ゴーロク判定(規格外5個までで合格、6個以上でロットごと不合格)

ゼロイチ判定(1個でも規格外があればロットごと不合格)

測定点数

1ペレットあたり上中下の3点

 

ペレット外径仕様値

8.179mm〜8.204mm

10.35mm±0.02mm

合格品質水準

AQL1%

AQL0.4%?(数値が低いほど厳しい)

抜取りの規格

JIS規格(JISZ9015)

MIL-STD-105D

検査方法

<関電>ランダムにサンプリングされた200個のペレットの外径が、レーザーマイクロメーターを用い、測定、記録される。測定、記録は、通常1人の資格認定を受けた検査員が測定値を読み上げ、その値を運転員がコンピュータに入力している。(最終報告)

<東電>ペレット外径は、品質管理部門の検査員がデジタル式マイクロメーターにより測定し、測定値は自動的にコンピューターのデータベースに登録される。(東電9月付報告書)

<東電>検査員がデジタル式マイクロメーターにペレットをセットし、データ入力スイッチを足で踏むことにより、データがコンピュータに転送され、検査員が意図的にデータの流用を行えない仕組みとなっている。(通産省12月8日付文書)

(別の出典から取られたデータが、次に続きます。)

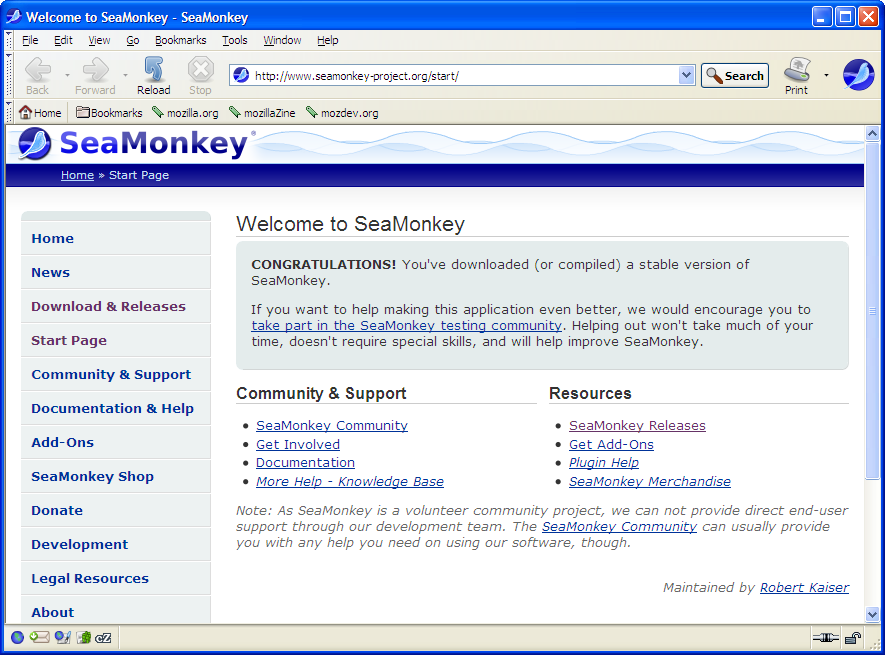Open the Print button dropdown arrow

click(x=826, y=75)

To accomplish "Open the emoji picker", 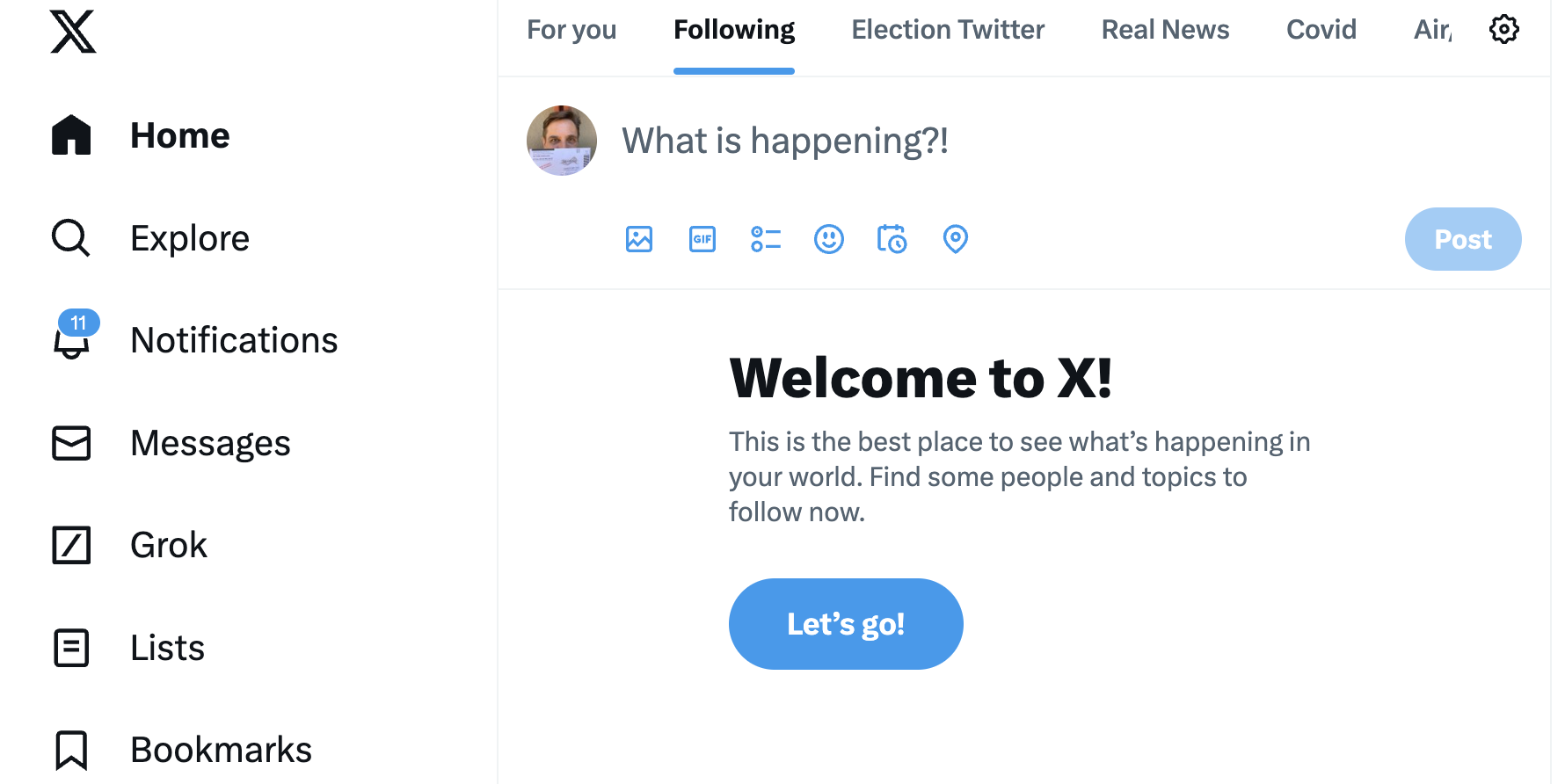I will (829, 239).
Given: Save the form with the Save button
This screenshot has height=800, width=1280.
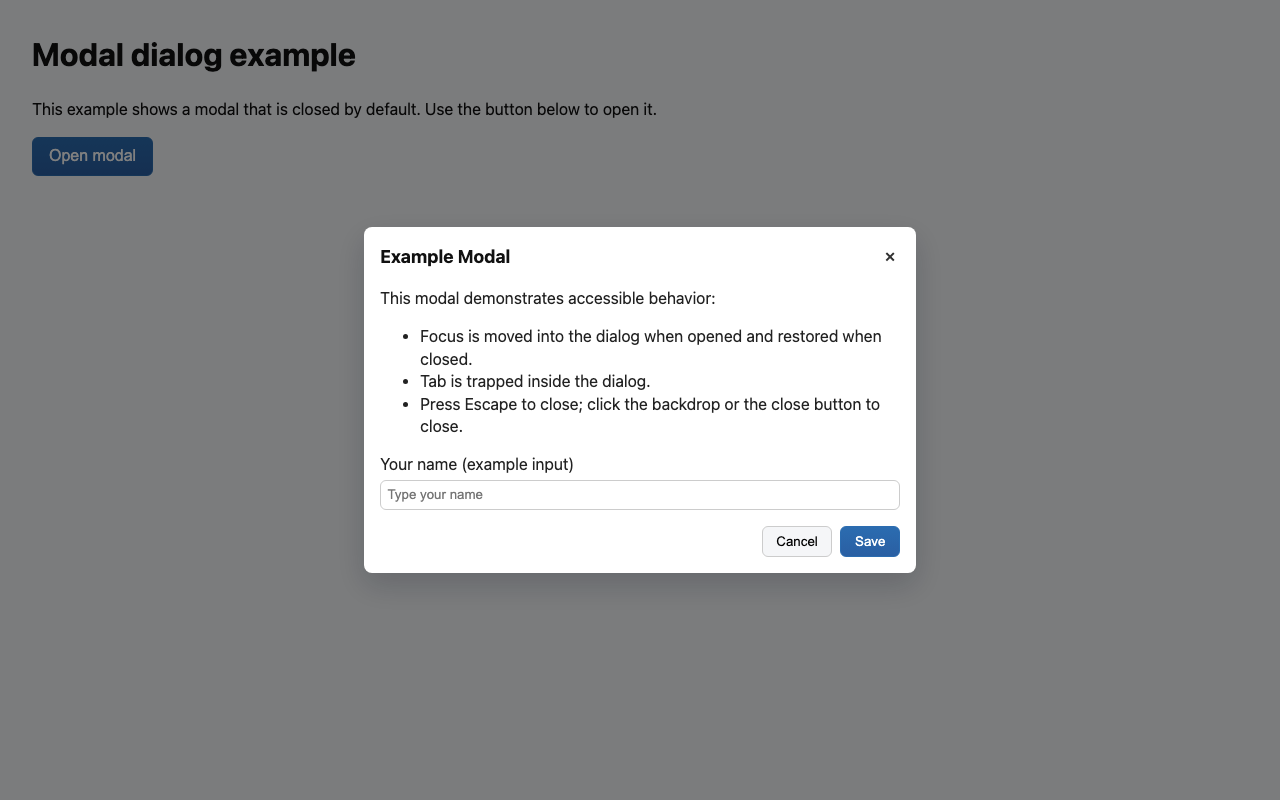Looking at the screenshot, I should (x=869, y=541).
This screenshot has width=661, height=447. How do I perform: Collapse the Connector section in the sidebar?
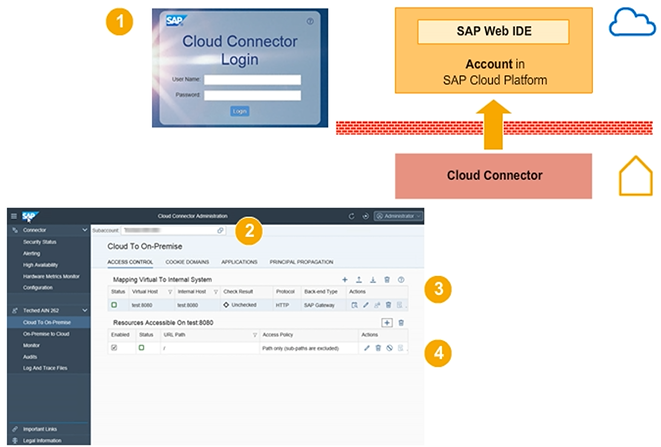coord(84,230)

<東電>全ロットから32個を抜いてグローブボックス内で、手作業で外径、高さ、重量を計測する。(通産省説明12月22日)

東電のチェックとデータ

<東電>製造時における東京電力の検査方法…ベルゴニュークリア社の品質管理部門が計測したデータのうち15〜30%程度(福島2852個中448個、柏崎3021個中912個)を任意に抜取再検査(東電9月付報告書)

<東電>今回調査(昨年9月)における確認内容…●現地工場において、測定データが自動的にコンピューターに送られることを確認。●念のため以下の確認を実施・コンピューター上のデータ数と品質管理データ数が等しい(東電9月付報告書)

<東電>計測データについては、当省としては、今回、データの測定方法が適切であることを現地等で確認したものであるため、特にデータそのものの提出は求めておらず、当省においてデータは保有していない。(通産省12月8日付文書)

<東電>東京電力はベルゴニュークリア社から「品質保証の結果シート」をもらう。その内容は確認したというサインがあるだけ。実際の計測データは日本にはきていない。ベルゴニュークリア社にあって、東京電力はそれも確認している。(通産省説明12月22日)

●問題点

1.品質管理のための検査について

 東電9月付の報告書の中には、「ペレット外径の測定にあたっては、…測定システム自身が、測定データを直接コンピュータのデータベースに登録される仕様となっていることから、システム的にデータ改ざん等、人の介在する余地がない…」とある。しかし、通産省は、測定は「グローブボックスの中で手動でピンセットを使って行なう。」「検査員がデジタル式マイクロメーターにペレットをセットし、データ入力スイッチを足で踏むことにより、データがコンピュータに転送される」と、測定そのものと、データを送る作業は手動であることを明らかにしている。また合格判定が、1本でも規格外があれば約7000本のペレットを含むロット全てを不合格とする判定法を採用していることから、むしろ不正が行われる余地の大きいやり方で検査を行っている、と見るべき。不合格品を出さないために、検査員が測定点を変えながら測定を繰り返し行い、合格する測定結果が出たときにだけ足でスイッチを踏む、あるいは、不合格品はデータを送らず、そのかわりに合格しているペレットで何度もデータを送る、などの不正が行われた可能性は否定できない。

2.工程管理のための検査について

 通産省によると、ベルゴニュークリア社は東京電力用MOX燃料の製造にあたって、工程管理のためのペレット外径の全数検査は行っておらず、100個に1個の割合で抜取り検査を行っているだけである。全数検査を行っていないことについて通産省は、「ベルゴニュークリア社はBNFLよりも製造技術が高いのでその必要がない」と述べているが、その根拠は明らかにされていない。通産省は関電の不正にあたっては全数検査の意義を強調している。

3.東電・通産省のあまりにずさんなチェック

 製造時の検査にしても、高浜原発用燃料の不正が明らかになった後に行われた昨年9月の段階の調査にしても、東電、通産省は肝心のペレット外径検査記録について、チェックをしていない。あまりにずさん。1個でも規格外は許されないというやり方をしている以上、抜取りの抜取りの立会いでは不十分。品質管理検査データと工程管理検査データについても公表すべき。